L’hiver. La saison, le moment, la lumière. La nuit, le froid, le vent. La neige, parfois, le gel. L’enfermement. La solitude. L’hiver, à tenir à distance ou apprivoiser. Comme celui qu’on redoute, ou celui qu’on attend.
Préférer l’hiver, annonce en titre Aurélie Jeannin. Curieuse préférence que celle de cette saison, qui contraint la narratrice et sa mère à s’enfermer, chaque jour de bise glaciale, un plus au fond de la cabane qu’elles occupent depuis maintenant plusieurs années, avec leurs livres pour seule compagnie. Préférer l’hiver ; par goût ? fatalisme ?
Sur le monde des deux femmes pèse une chape de tristesse, d’abandon. Les hommes de la famille ont disparu. Chacune a perdu un fils. Le père les a laissées il y a déjà bien longtemps. Pourquoi, comment ? Les informations filtrent, au compte-gouttes. Trop de douleur, dans ces tragédies intimes, pour qu’on les évoque facilement. Mais chaque souvenir est comme entaché de sa trace de drame. Même le plus lumineux recèle sa part d’ombre.
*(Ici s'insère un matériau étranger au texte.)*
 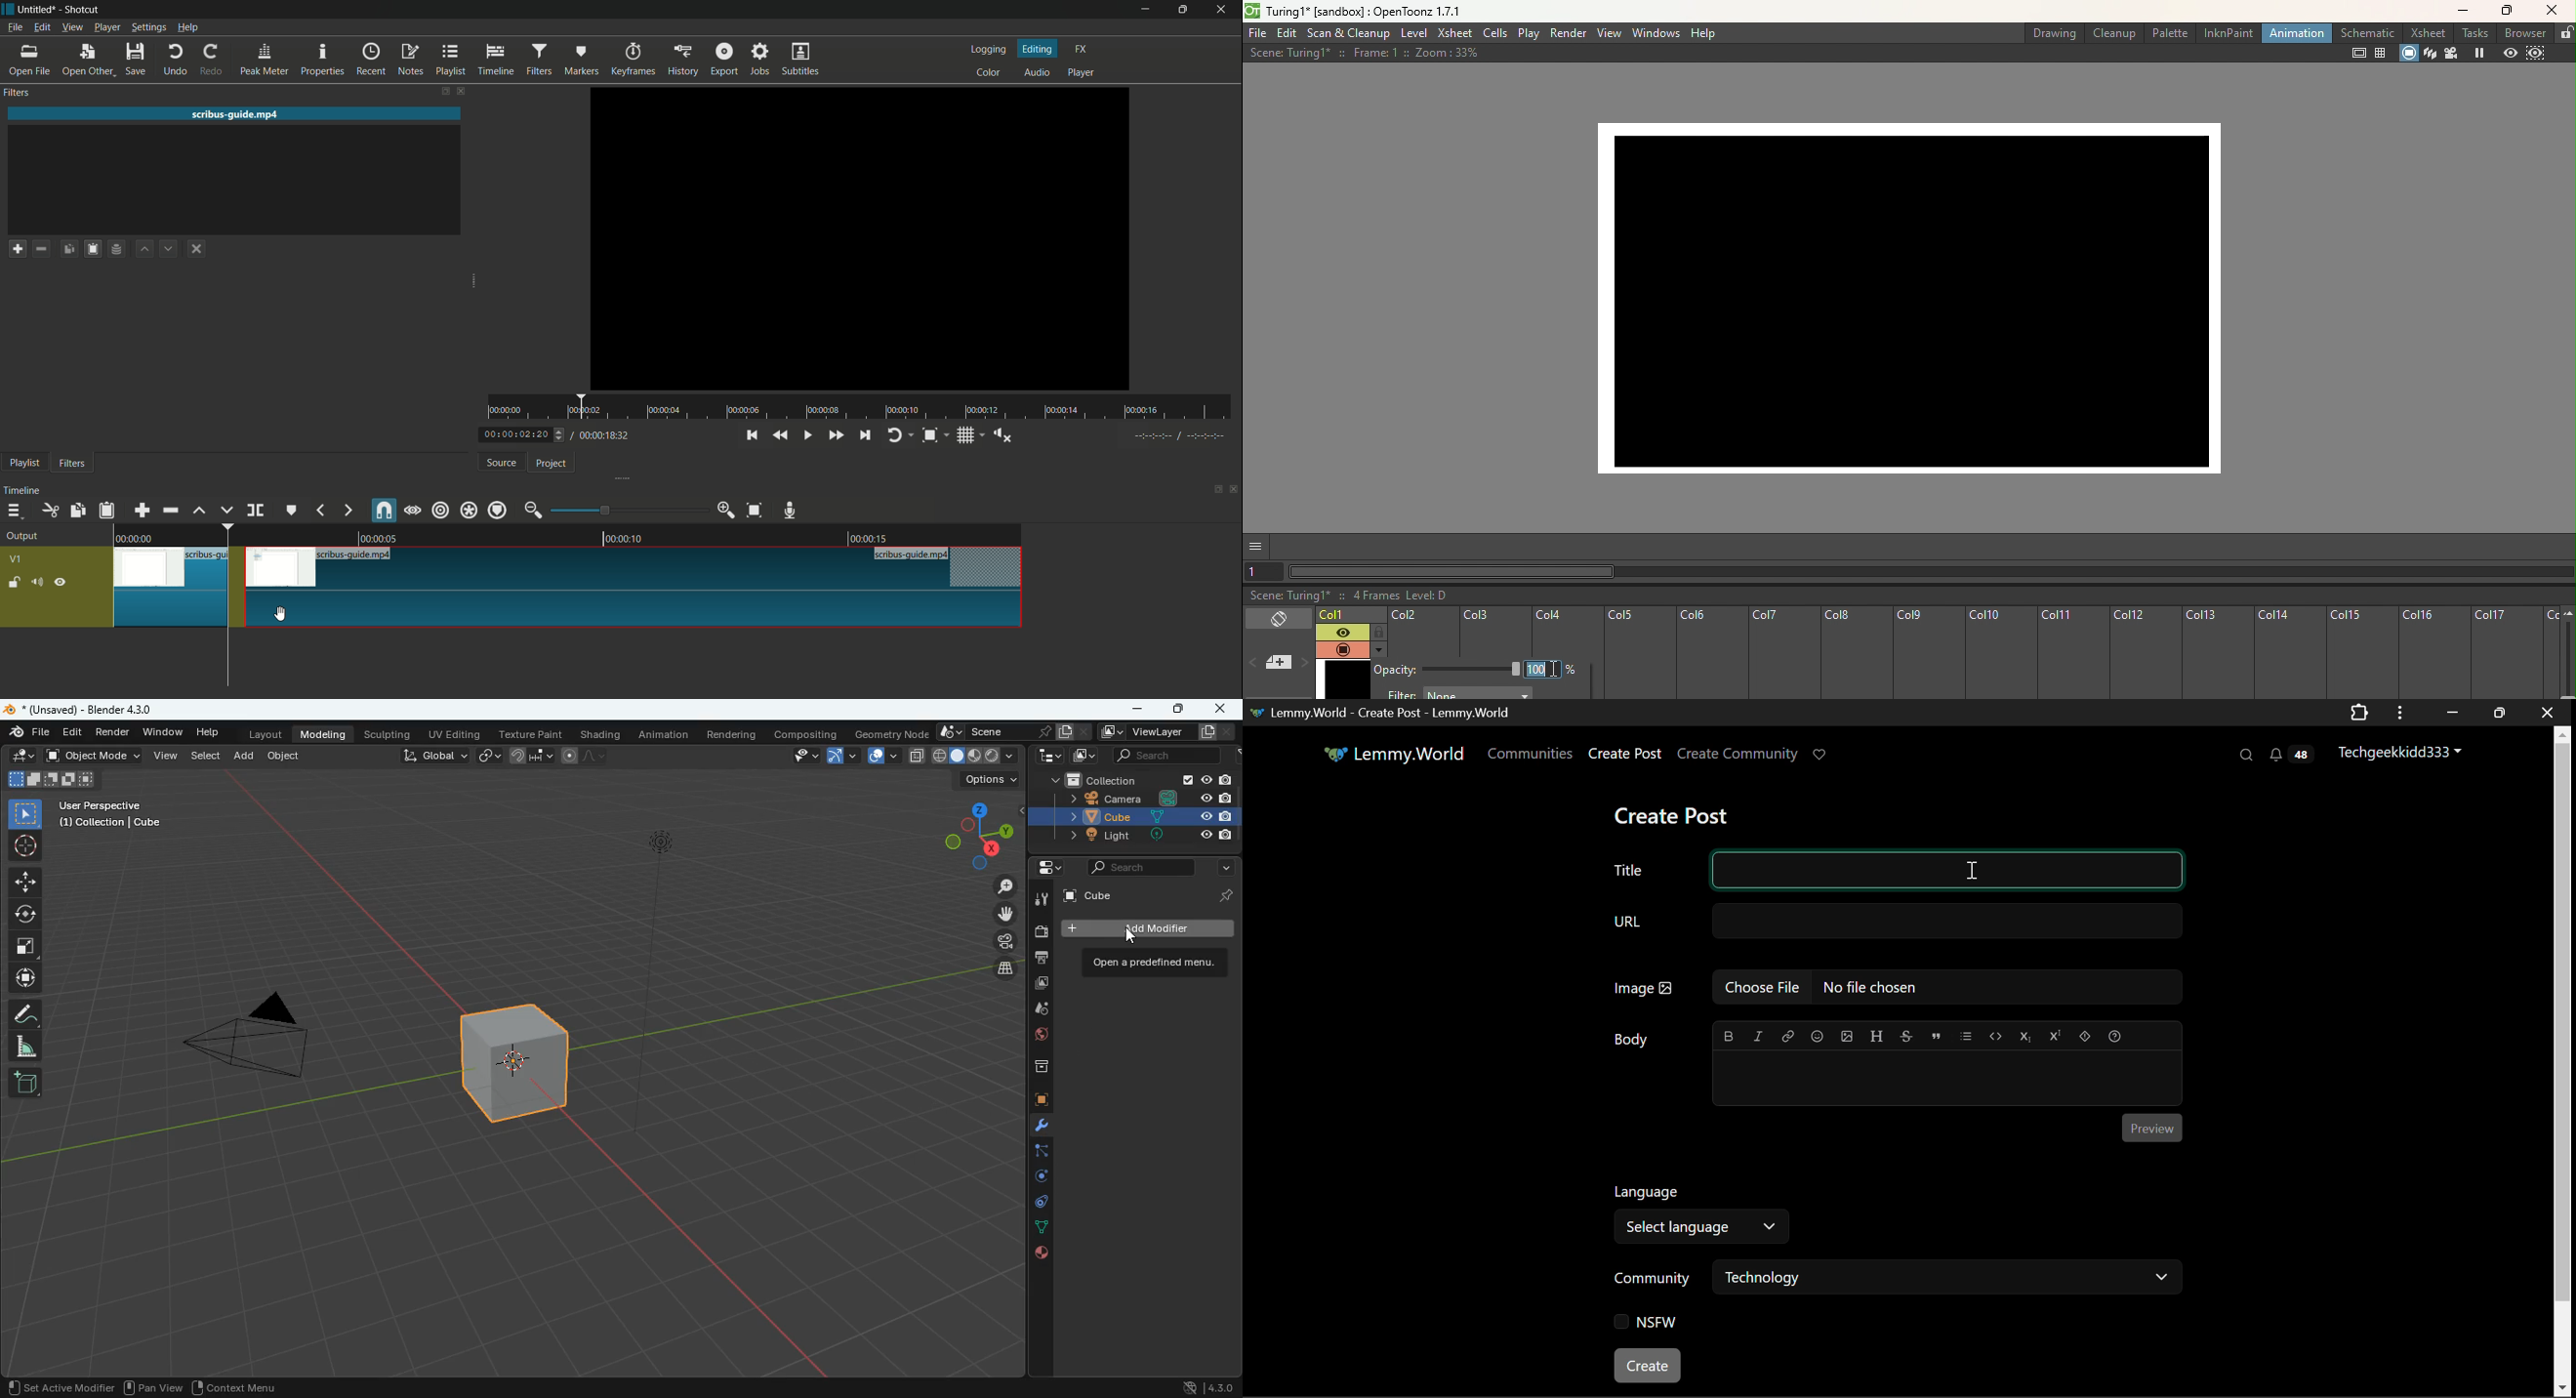 I want to click on close, so click(x=1223, y=708).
Car il en a fallu, de l’ombre, du silence, de l’envie de retrait du monde, pour conduire à chercher refuge, même pas dans la maison de famille, mais dans la cabane, l’annexe. À l’abri au plus petit, au plus humble, au plus discret. De l’ombre, et puis l’art et la manière d’apprivoiser la nature, la solitude. L’équilibre est fragile. Et l’hiver est le moment particulier qui peut voir l’ensemble voler en éclats.
Aurélie Jeannin mêle drame intime, récit naturaliste, survivaliste parfois, et fait divers. La force de son récit tient à la puissance du huis clos, à l’évocation magnifiée de la nature environnante, chaque bruit, chaque odeur, chaque couleur comme disséqués. L’hiver est ce moment, où l’essentiel vient à se concentrer entre quatre murs. Ou la douleur rejaillit. Et avec elle, la mémoire de ce qui a été, avant que l’oubli envahisse l’espace : « Nous avons été heureux, ensemble et séparément. Oui, je crois. Avec nos complexités associées, nous nous sommes tout de même composé une belle vie. »
Julie Coutu
Préférer l’hiver d’Aurélie Jeannin
Harper Collins, 240 pages, 17 €
Domaine français Préférer l’hiver d’Aurélie Jeannin
mars 2020 | Le Matricule des Anges n°211
| par
Julie Coutu
Un livre
Préférer l’hiver d’Aurélie Jeannin
Par
Julie Coutu
Le Matricule des Anges n°211
, mars 2020.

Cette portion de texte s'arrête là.